== TASK INSTRUCTIONS ==
Put the part of the records that opens with the line containing "Where should I" and closes with the line containing "pyautogui.click(x=111, y=323)" into a numbered list, keeping both of those lines and leaving out any blank lines.

== LISTING ==
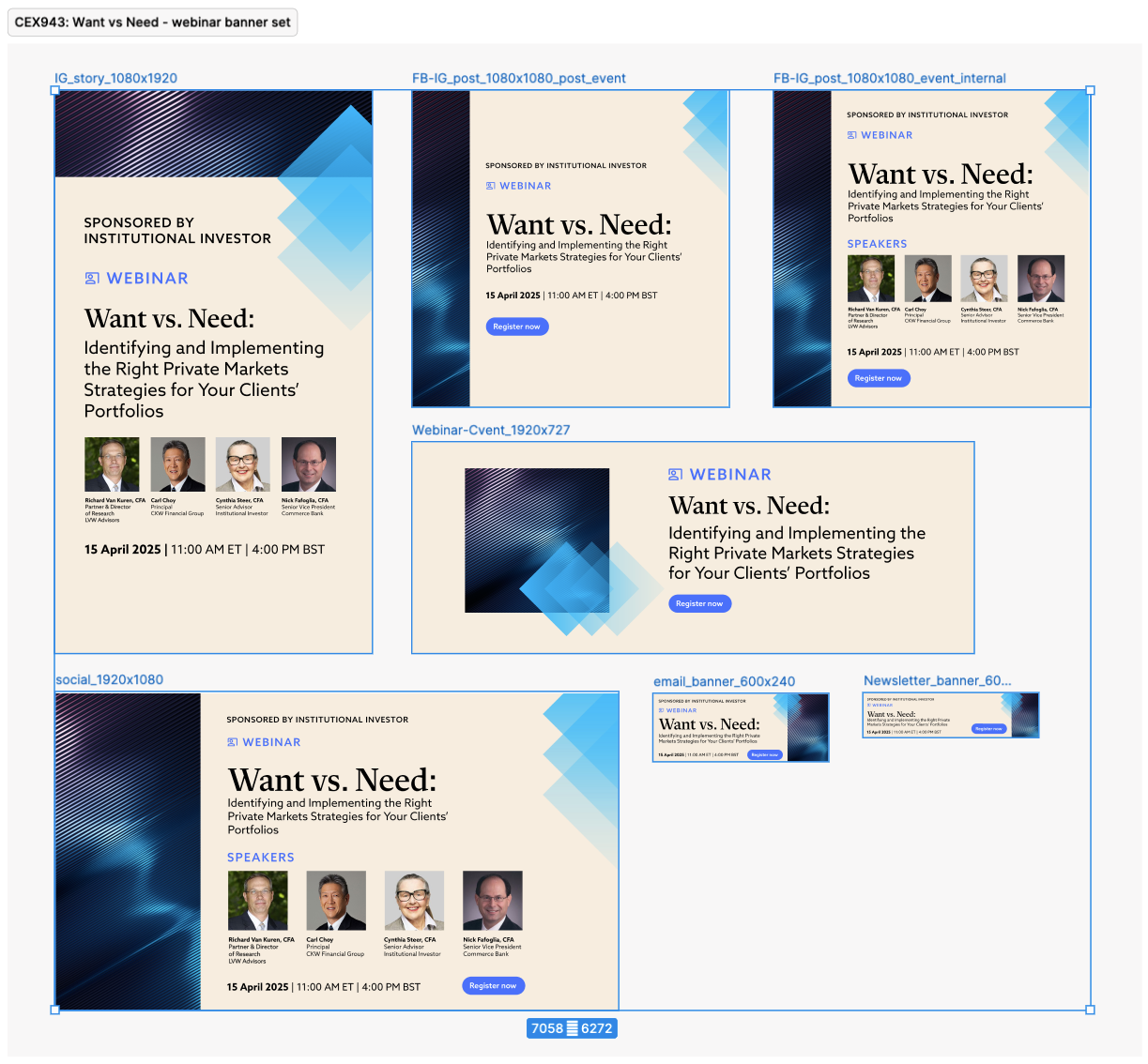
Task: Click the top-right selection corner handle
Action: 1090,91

* * *

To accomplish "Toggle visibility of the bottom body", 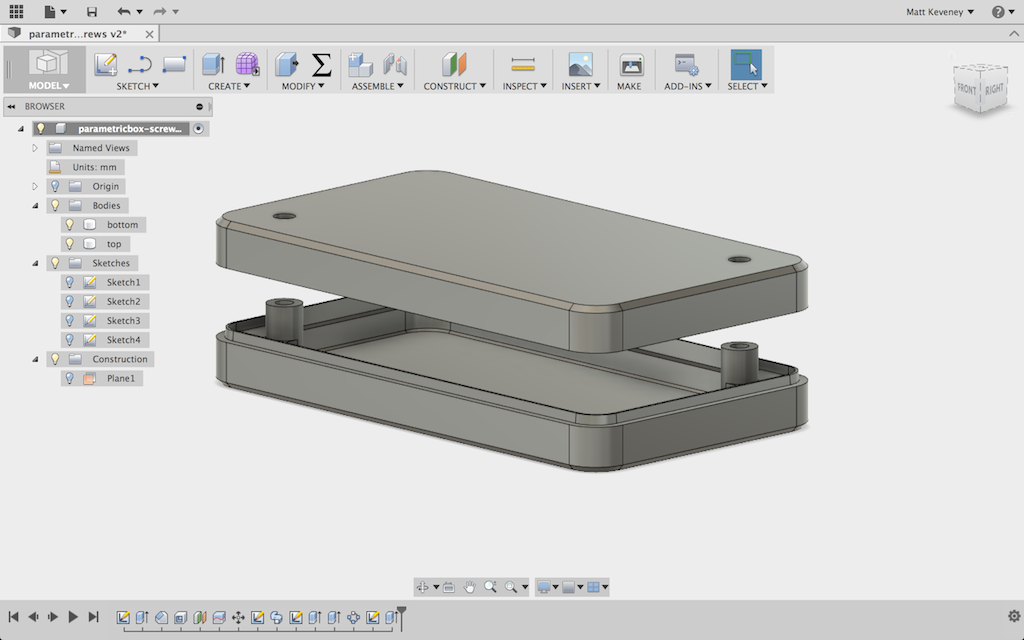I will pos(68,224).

* * *

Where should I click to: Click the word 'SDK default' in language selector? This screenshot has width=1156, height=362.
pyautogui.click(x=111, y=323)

== TASK OUTPUT ==
1. Where should I click to: Click the word 'SDK default' in language selector? This screenshot has width=1156, height=362.
2. pyautogui.click(x=111, y=323)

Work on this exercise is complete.